*TASK OBJECTIVE:*
Rewrite the items below, substituting "Screen size" for every occurrence of "Screen dimensions" and leaving everything else unchanged.

[Text and item location entries]
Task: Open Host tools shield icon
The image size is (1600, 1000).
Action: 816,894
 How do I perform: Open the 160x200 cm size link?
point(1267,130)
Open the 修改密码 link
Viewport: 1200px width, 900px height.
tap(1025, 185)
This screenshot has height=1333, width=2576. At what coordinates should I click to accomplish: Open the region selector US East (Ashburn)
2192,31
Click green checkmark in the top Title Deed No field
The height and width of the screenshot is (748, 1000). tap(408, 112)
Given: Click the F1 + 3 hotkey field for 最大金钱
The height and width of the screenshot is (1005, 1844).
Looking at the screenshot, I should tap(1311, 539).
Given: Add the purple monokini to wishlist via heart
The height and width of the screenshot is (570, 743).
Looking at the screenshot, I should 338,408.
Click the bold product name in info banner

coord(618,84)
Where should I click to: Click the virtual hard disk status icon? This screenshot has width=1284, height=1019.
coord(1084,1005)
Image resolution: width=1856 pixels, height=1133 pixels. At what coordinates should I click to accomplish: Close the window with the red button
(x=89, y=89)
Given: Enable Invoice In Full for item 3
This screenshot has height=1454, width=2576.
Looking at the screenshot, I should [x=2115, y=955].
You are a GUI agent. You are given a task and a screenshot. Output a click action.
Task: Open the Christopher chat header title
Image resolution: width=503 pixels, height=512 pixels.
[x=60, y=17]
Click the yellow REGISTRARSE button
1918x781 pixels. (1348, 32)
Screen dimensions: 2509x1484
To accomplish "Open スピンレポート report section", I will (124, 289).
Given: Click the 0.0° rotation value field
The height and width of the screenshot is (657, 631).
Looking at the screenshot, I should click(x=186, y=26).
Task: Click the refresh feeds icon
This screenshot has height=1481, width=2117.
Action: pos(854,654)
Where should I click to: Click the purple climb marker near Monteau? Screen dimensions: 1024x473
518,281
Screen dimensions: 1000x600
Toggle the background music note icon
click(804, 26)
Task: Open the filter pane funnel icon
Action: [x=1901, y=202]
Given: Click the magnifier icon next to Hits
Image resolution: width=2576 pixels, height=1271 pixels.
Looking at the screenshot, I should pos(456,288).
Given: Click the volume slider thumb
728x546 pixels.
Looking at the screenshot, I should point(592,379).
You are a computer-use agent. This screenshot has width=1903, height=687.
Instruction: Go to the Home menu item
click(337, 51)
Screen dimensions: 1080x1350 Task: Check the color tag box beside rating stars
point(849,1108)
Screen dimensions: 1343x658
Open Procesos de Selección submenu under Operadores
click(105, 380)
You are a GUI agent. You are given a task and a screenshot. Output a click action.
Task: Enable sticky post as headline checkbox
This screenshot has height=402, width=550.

*SOLUTION TO THE EXERCISE:*
Task: Open Host tools shield icon
The image size is (1600, 1000).
Action: 816,894
 How do I perform: Open the 160x200 cm size link?
point(1267,130)
Open the 修改密码 link
Viewport: 1200px width, 900px height.
tap(1025, 185)
This screenshot has height=1333, width=2576. At what coordinates should I click to accomplish: Open the region selector US East (Ashburn)
2192,31
Click green checkmark in the top Title Deed No field
The height and width of the screenshot is (748, 1000). tap(408, 112)
Given: Click the F1 + 3 hotkey field for 最大金钱
The height and width of the screenshot is (1005, 1844).
Looking at the screenshot, I should tap(1311, 539).
Given: Add the purple monokini to wishlist via heart
The height and width of the screenshot is (570, 743).
Looking at the screenshot, I should 338,408.
Click the bold product name in info banner

coord(618,84)
Where should I click to: Click the virtual hard disk status icon? This screenshot has width=1284, height=1019.
coord(1084,1005)
Image resolution: width=1856 pixels, height=1133 pixels. At what coordinates should I click to accomplish: Close the window with the red button
(x=89, y=89)
Given: Enable Invoice In Full for item 3
This screenshot has height=1454, width=2576.
Looking at the screenshot, I should [x=2115, y=955].
You are a GUI agent. You are given a task and a screenshot. Output a click action.
Task: Open the Christopher chat header title
Image resolution: width=503 pixels, height=512 pixels.
[x=60, y=17]
Click the yellow REGISTRARSE button
1918x781 pixels. (1348, 32)
Screen size: 2509x1484
To accomplish "Open スピンレポート report section", I will (124, 289).
Given: Click the 0.0° rotation value field
The height and width of the screenshot is (657, 631).
Looking at the screenshot, I should click(x=186, y=26).
Task: Click the refresh feeds icon
This screenshot has height=1481, width=2117.
Action: pos(854,654)
Where should I click to: Click the purple climb marker near Monteau? Screen size: 1024x473
518,281
Screen size: 1000x600
Toggle the background music note icon
click(804, 26)
Task: Open the filter pane funnel icon
Action: [x=1901, y=202]
Given: Click the magnifier icon next to Hits
Image resolution: width=2576 pixels, height=1271 pixels.
Looking at the screenshot, I should pos(456,288).
Given: Click the volume slider thumb
728x546 pixels.
Looking at the screenshot, I should point(592,379).
You are a computer-use agent. This screenshot has width=1903, height=687.
Instruction: Go to the Home menu item
click(337, 51)
Screen size: 1080x1350 Task: Check the color tag box beside rating stars
point(849,1108)
Screen size: 1343x658
Open Procesos de Selección submenu under Operadores
click(105, 380)
You are a GUI agent. You are given a task and a screenshot. Output a click action.
Task: Enable sticky post as headline checkbox
This screenshot has height=402, width=550.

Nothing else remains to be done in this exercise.